Chris Lischewski, the chief executive of US-based seafood supplier Bumble Bee Foods, has stepped down temporarily to fight allegations of price-fixing.

Last week, the US Department of Justice said Lischewski had been indicted by a federal grand jury in California for “participating in a conspiracy” to fix prices for packaged seafood sold in the country.

Today, Bumble Bee said COO Jan Tharp would fill in as the company’s interim chief executive.

“Following last week’s indictment announcement by the US Department of Justice, Chris Lischewski has taken a leave of absence to defend himself from the accusations made against him,” Bumble Bee said in a statement. 

“Bumble Bee has succession plans in place in the event a member of the senior leadership team temporarily or permanently leaves their position. Our Board of Directors worked diligently to ensure continuity in the company’s leadership. Effective immediately, Jan Tharp, who has served as our chief operating officer for the last six years, has assumed the role of interim CEO of our organisation.”

The US Department of Justice said in a filing earlier this month (16 May) the charges relate to price fixing that began around November 2010 and lasted through December 2013.

Lischewski is the fourth person to be charged as a result of the ongoing federal antitrust investigation into the packaged seafood industry, which is being conducted by the Antitrust Division’s San Francisco Office and the FBI’s San Francisco Field Office, according to the DoJ.

Late in 2016, senior vice-president of trade marketing Kenneth Worsham became the second Bumble Bee executive to plead guilty for his role in the canned tuna pricing conspiracy, joining senior vice-president of sales Walter Scott Cameron.

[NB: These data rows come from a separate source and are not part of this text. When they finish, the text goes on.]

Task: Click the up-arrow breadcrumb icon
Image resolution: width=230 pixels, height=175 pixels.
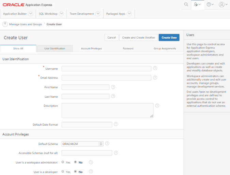Action: [x=5, y=24]
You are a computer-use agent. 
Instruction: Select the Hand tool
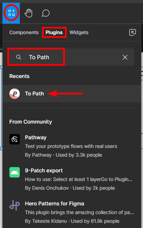[28, 13]
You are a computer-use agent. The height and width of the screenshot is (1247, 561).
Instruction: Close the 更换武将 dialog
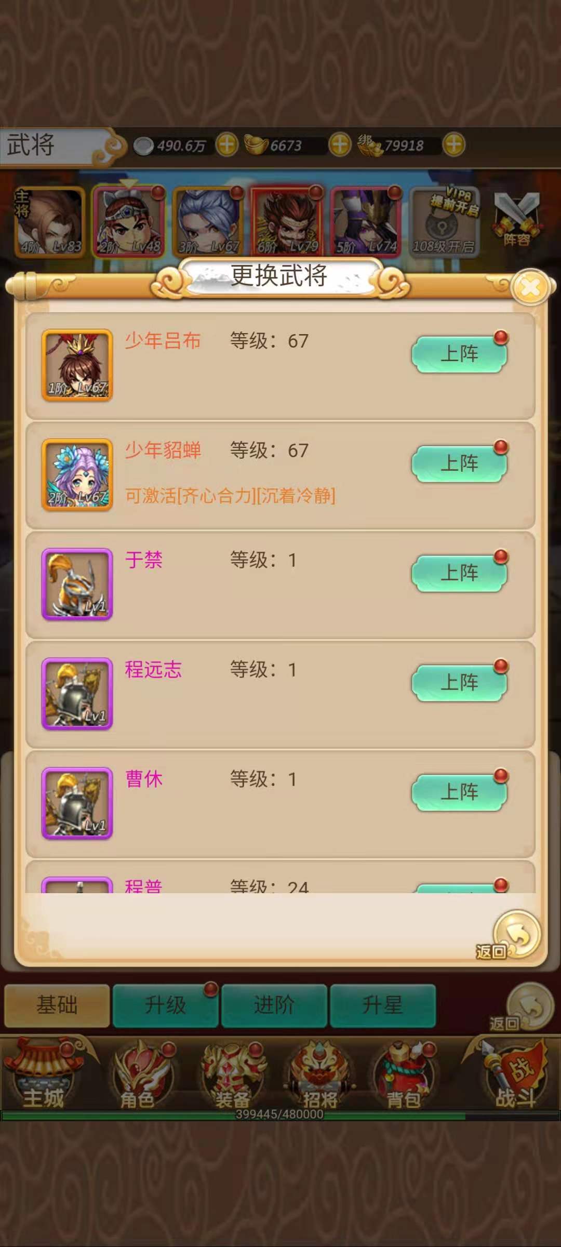tap(530, 287)
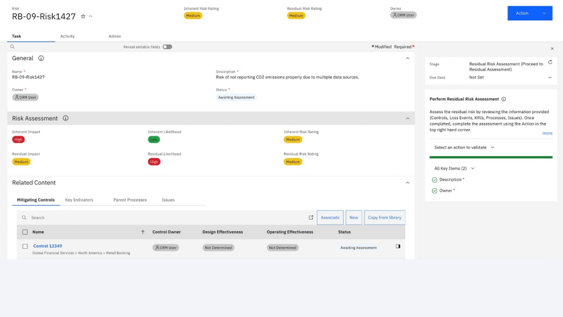Refresh the Stage panel with the refresh icon
This screenshot has height=317, width=563.
click(550, 63)
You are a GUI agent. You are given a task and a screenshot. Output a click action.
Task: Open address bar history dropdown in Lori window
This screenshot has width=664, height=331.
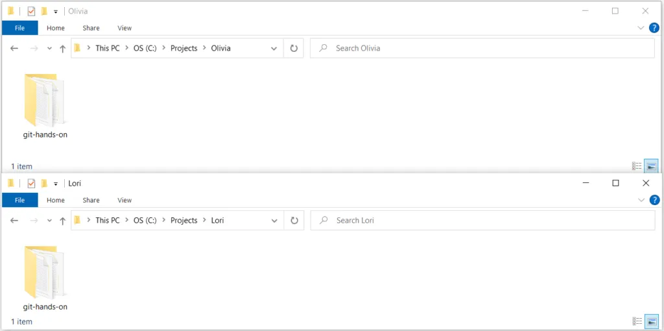(274, 221)
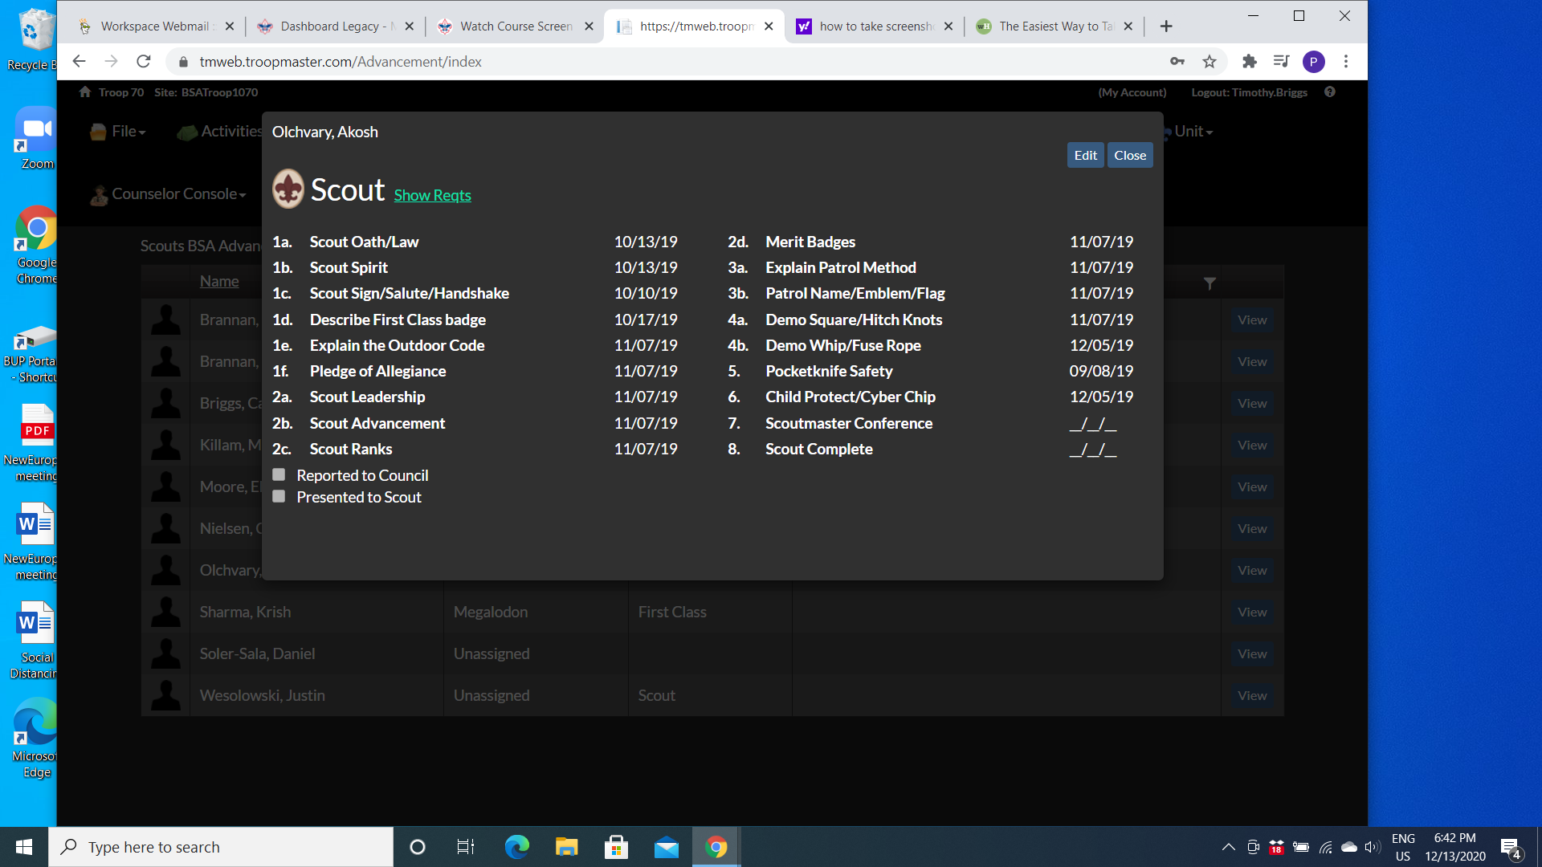Click the column filter funnel icon

pyautogui.click(x=1210, y=283)

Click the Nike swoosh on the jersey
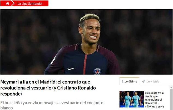click(x=71, y=69)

And last year, former StarKist senior VP of sales Stephen Hodge also pleaded guilty to the same charges.

In its statement today, Bumble Bee added: “As previously mentioned, we have implemented new guidelines and internal policies over the past year and a half as a result of this investigation, through the leadership of our chief compliance officer. We are committed to act with integrity and transparency in every way we operate our business.”

The DoJ has noted an indictment “merely alleges that crimes have been committed, and all defendants are presumed innocent until proven guilty beyond a reasonable doubt”.

According to the DoJ’s latest filing, Lischewski carried out the conspiracy by agreeing to fix prices during meetings and other communications. His co-conspirators issued price announcements and pricing guidance in accordance with those agreements.

Lischewski’s attorney, John Keker, was quoted last week as saying his client was innocent.

“When the facts are known and the truth emerges, Mr Lischewski will be found not guilty, and that vindication will rightfully restore his good name,” Keker said, according to Reuters.